The soil is of alluvial origin, deep, with medium texture throughout the profile, slope less than 1%, good drainage and slightly acidic pH (6.6). The evaluation localities of the varietal crosses were: Cotaxtla Experimental Field, CBTA 84 of the municipality of Carlos A. Carrillo in Veracruz and Huimanguillo in the state of Tabasco, with climate Aw1, Aw2 and Am for each locality, respectively.
Germplasm used. The corn germplasm used in the present research is experimental material in different degrees of advance in genetic improvement, particularly they are varietal crosses of corn formed with experimental synthetic varieties belonging to the Tuxpeño race, 28 genotypes were evaluated, of which 20 are varietal crosses, five experimental synthetics, the varieties VS-536 and V-537C and the hybrid H-520, used as controls for their commercial use (Sierra et al., 2019).
Description of the experiments. During the spring-summer cycles 2016, 2017 and 2018, 20 varietal crosses of corn, five experimental synthetics, the varieties VS-536 and V-537C and the hybrid H-520 used as controls, were evaluated, which were distributed under a randomized complete block design with 28 treatments and three repetitions in plots of 2 furrows 5 m long, 80 cm apart, at a density of 62 500 plants ha-1, for weed control Atrazine was applied in a pre-emergent way, and the fertilization was carried out with the formula 161-46-00, using urea as a nitrogen source and foliage pests were controlled during the development of the crop.

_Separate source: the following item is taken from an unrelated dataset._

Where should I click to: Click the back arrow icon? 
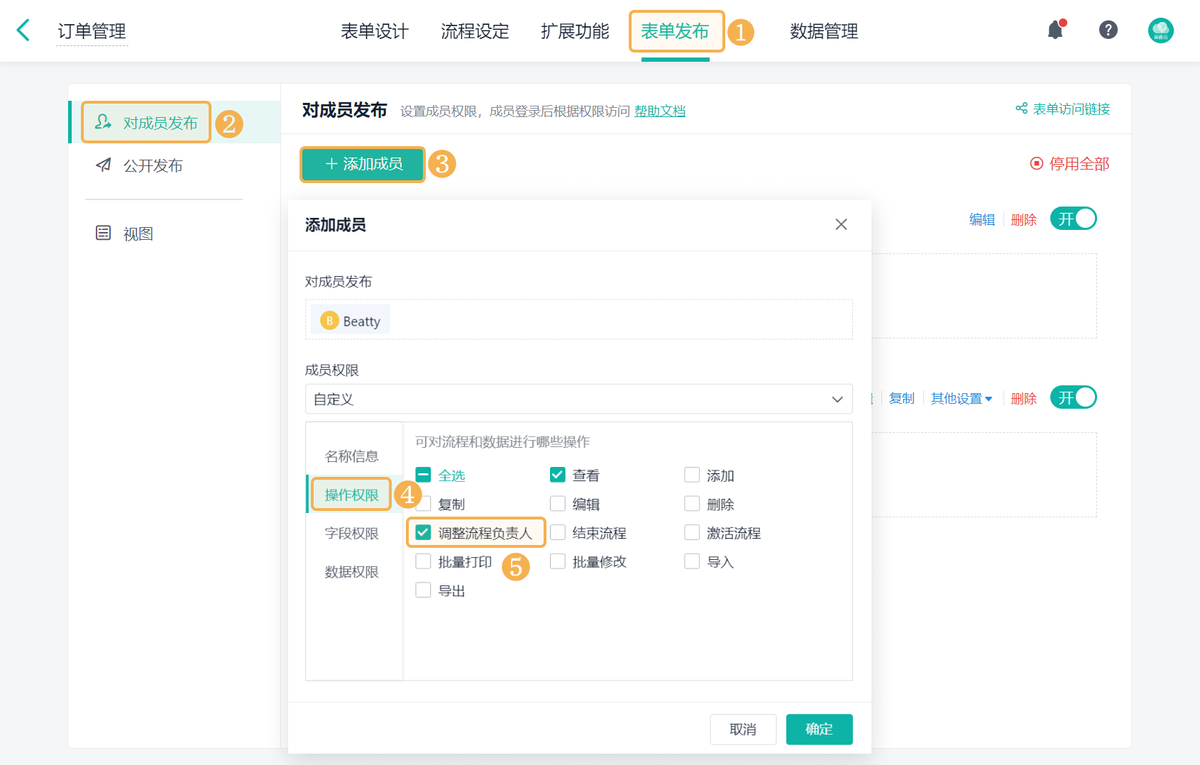point(23,30)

Variables and data recording. Due to their economic importance and reduction in the risks in production, the main agronomic variables recorded in the experiments were: days to male and female flowering, plant and ear height, rating of appearance and health of plant and ear using a rating scale of 1 to 5, where 1 is the best and 5 is the worst, total number of plants, % of lodged plants, % of ears with poor cover, at harvest the variables of grain yield, total number of ears, % of rotten ears and % of dry matter in the grain were recorded.

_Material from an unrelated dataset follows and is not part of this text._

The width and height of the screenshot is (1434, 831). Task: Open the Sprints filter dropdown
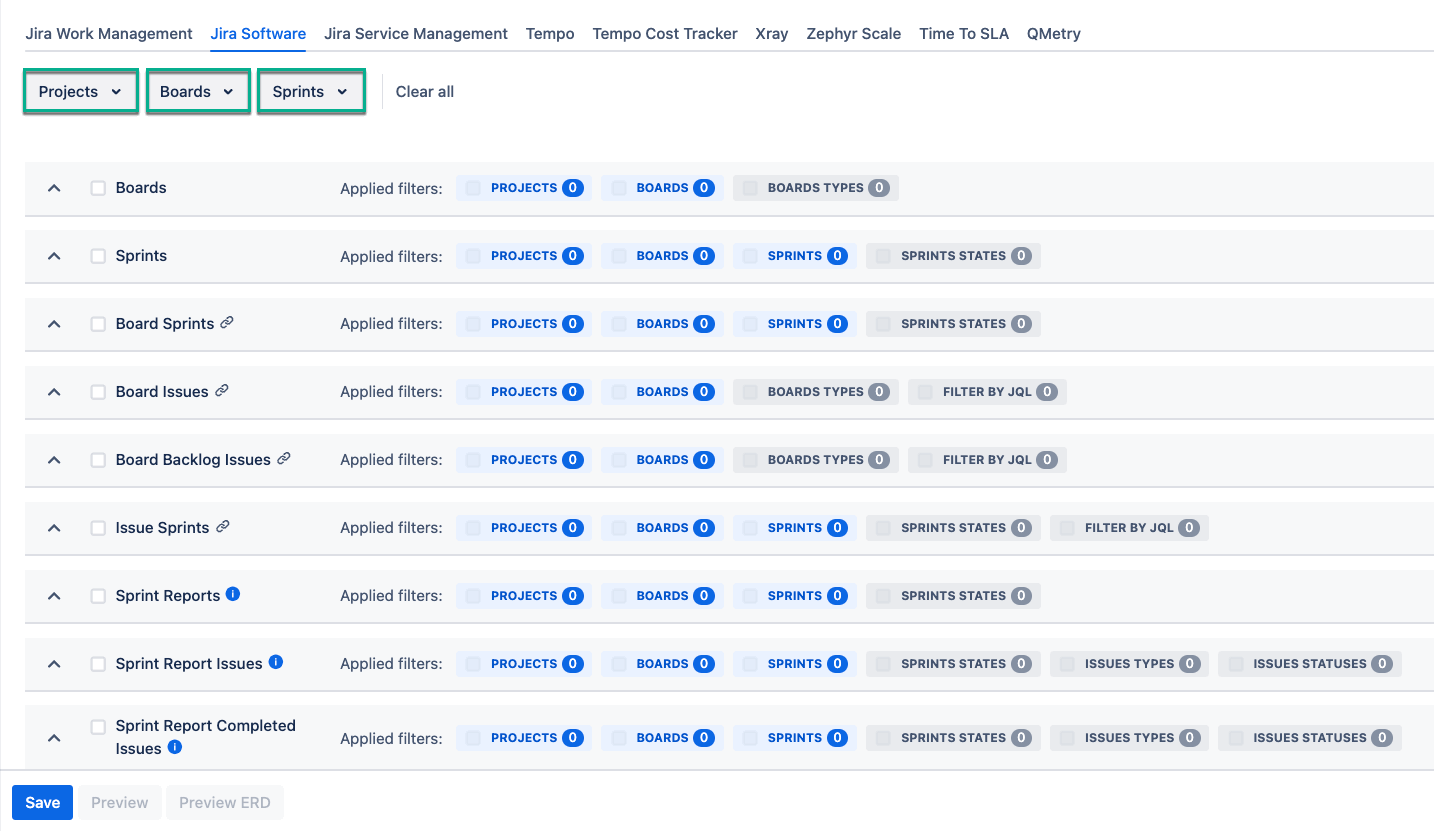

Statistical methods. The designs used were randomized complete blocks with 28 treatments and three repetitions in plots of two furrows 5 m long, 80 cm apart, with a density of 62 500 plants ha-1. An individual analysis for each experiment and a combined analysis of the varietal crosses in the six evaluation environments were performed. For the separation of means, the least significant difference (LSD) test was applied, at 0.05 and 0.01 probability (Reyes, 1990).
An analysis of stability parameters was made (Eberhart and Russell, 1966). Comparisons and t-tests at 0.05 and 0.01 probability were made for varietal crosses and their parents’ synthetic varieties. Likewise, the percentages of heterosis with respect to the best parent were calculated (Reyes, 1985), as follows:
Results and discussion
From the combined analysis of variance for grain yield in the varietal crosses (Table 1), statistical significance at 0.01 probability was found for genotypes (G), for environments (E) and for the GxE interaction, the significance for the interaction suggests that the genotypes outstanding in one environment are not necessarily outstanding in other environments. In Table 1, it can be observed that the variance due to the factor environments was more important, which means that the environment is important in the expression of varietal crosses; likewise, the coefficient of variation recorded was 13.97%, a relatively low value, which suggests that the management of the experiments and the data obtained are reliable (Reyes, 1990).
Source of variation | DF | SS | MS |
Genotypes (G) | 27 | 65.27 | 2.42** |
Environment (E) | 5 | 341.54 | 68.31** |
GxE interaction | 135 | 677.07 | 5.02** |
Error | 324 | 0.7697 | |
CV (%) | 13.97 |
B= spring-summer cycle; DF= degrees of freedom; SS= sum of squares; MS= mean squares; CV= coefficient of variation.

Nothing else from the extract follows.